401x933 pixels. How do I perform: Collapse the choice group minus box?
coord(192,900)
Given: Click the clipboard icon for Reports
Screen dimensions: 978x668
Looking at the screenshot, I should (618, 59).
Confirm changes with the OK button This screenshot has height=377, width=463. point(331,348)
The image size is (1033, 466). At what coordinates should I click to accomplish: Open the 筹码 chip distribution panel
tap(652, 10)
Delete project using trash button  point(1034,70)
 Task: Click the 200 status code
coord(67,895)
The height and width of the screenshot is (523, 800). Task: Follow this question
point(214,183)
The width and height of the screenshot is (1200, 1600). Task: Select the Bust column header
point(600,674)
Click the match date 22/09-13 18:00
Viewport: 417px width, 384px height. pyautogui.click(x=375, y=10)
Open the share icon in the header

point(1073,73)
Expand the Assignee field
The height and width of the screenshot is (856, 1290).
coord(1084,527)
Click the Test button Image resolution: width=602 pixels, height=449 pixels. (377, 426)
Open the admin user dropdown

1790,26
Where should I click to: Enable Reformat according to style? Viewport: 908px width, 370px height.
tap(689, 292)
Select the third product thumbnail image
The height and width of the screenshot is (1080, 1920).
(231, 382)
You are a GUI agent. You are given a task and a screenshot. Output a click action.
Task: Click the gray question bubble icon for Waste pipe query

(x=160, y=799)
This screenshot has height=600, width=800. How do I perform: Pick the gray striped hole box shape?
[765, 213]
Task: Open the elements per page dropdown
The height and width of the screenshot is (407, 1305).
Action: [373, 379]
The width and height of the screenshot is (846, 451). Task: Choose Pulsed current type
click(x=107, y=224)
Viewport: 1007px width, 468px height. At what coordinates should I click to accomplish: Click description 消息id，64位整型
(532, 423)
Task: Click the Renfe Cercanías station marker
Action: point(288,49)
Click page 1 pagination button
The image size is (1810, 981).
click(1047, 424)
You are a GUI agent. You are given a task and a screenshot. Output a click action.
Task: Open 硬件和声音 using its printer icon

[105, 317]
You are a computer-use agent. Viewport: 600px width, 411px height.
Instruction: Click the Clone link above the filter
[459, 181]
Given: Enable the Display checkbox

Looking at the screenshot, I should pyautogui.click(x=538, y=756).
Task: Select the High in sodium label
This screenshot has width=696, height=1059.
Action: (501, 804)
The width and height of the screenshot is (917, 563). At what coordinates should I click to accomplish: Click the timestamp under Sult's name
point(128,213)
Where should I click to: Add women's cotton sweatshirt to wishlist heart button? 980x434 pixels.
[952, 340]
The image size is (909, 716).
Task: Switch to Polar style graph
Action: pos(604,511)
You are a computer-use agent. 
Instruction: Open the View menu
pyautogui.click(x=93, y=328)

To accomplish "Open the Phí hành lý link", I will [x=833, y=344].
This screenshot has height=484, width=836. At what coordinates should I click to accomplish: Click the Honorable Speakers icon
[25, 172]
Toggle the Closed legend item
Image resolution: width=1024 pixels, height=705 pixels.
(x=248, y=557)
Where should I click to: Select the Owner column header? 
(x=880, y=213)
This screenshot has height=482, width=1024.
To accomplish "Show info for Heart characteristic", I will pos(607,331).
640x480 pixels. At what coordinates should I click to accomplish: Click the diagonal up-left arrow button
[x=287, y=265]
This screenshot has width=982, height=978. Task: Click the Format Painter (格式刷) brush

### INSTRUCTIONS FOR THE TASK:
Reproduce all of the material above word for word.

### ANSWER TO THIS TASK:
401x933 pixels. How do I perform: Collapse the choice group minus box?
coord(192,900)
Given: Click the clipboard icon for Reports
Screen dimensions: 978x668
Looking at the screenshot, I should (618, 59).
Confirm changes with the OK button This screenshot has height=377, width=463. point(331,348)
The image size is (1033, 466). At what coordinates should I click to accomplish: Open the 筹码 chip distribution panel
tap(652, 10)
Delete project using trash button  point(1034,70)
 Task: Click the 200 status code
coord(67,895)
The height and width of the screenshot is (523, 800). Task: Follow this question
point(214,183)
The width and height of the screenshot is (1200, 1600). Task: Select the Bust column header
point(600,674)
Click the match date 22/09-13 18:00
Viewport: 417px width, 384px height. pyautogui.click(x=375, y=10)
Open the share icon in the header

point(1073,73)
Expand the Assignee field
The height and width of the screenshot is (856, 1290).
coord(1084,527)
Click the Test button Image resolution: width=602 pixels, height=449 pixels. (377, 426)
Open the admin user dropdown

1790,26
Where should I click to: Enable Reformat according to style? Viewport: 908px width, 370px height.
tap(689, 292)
Select the third product thumbnail image
The height and width of the screenshot is (1080, 1920).
(231, 382)
You are a GUI agent. You are given a task and a screenshot. Output a click action.
Task: Click the gray question bubble icon for Waste pipe query

(x=160, y=799)
This screenshot has height=600, width=800. How do I perform: Pick the gray striped hole box shape?
[765, 213]
Task: Open the elements per page dropdown
The height and width of the screenshot is (407, 1305).
Action: [373, 379]
The width and height of the screenshot is (846, 451). Task: Choose Pulsed current type
click(x=107, y=224)
Viewport: 1007px width, 468px height. At what coordinates should I click to accomplish: Click description 消息id，64位整型
(532, 423)
Task: Click the Renfe Cercanías station marker
Action: point(288,49)
Click page 1 pagination button
The image size is (1810, 981).
click(1047, 424)
You are a GUI agent. You are given a task and a screenshot. Output a click action.
Task: Open 硬件和声音 using its printer icon

[105, 317]
You are a computer-use agent. Viewport: 600px width, 411px height.
Instruction: Click the Clone link above the filter
[459, 181]
Given: Enable the Display checkbox

Looking at the screenshot, I should pyautogui.click(x=538, y=756).
Task: Select the High in sodium label
This screenshot has width=696, height=1059.
Action: (501, 804)
The width and height of the screenshot is (917, 563). At what coordinates should I click to accomplish: Click the timestamp under Sult's name
point(128,213)
Where should I click to: Add women's cotton sweatshirt to wishlist heart button? 980x434 pixels.
[952, 340]
The image size is (909, 716).
Task: Switch to Polar style graph
Action: pos(604,511)
You are a computer-use agent. 
Instruction: Open the View menu
pyautogui.click(x=93, y=328)

To accomplish "Open the Phí hành lý link", I will [x=833, y=344].
This screenshot has height=484, width=836. At what coordinates should I click to accomplish: Click the Honorable Speakers icon
[25, 172]
Toggle the Closed legend item
Image resolution: width=1024 pixels, height=705 pixels.
(x=248, y=557)
Where should I click to: Select the Owner column header? 
(x=880, y=213)
This screenshot has height=482, width=1024.
To accomplish "Show info for Heart characteristic", I will pos(607,331).
640x480 pixels. At what coordinates should I click to accomplish: Click the diagonal up-left arrow button
[x=287, y=265]
This screenshot has width=982, height=978. Task: Click the Format Painter (格式刷) brush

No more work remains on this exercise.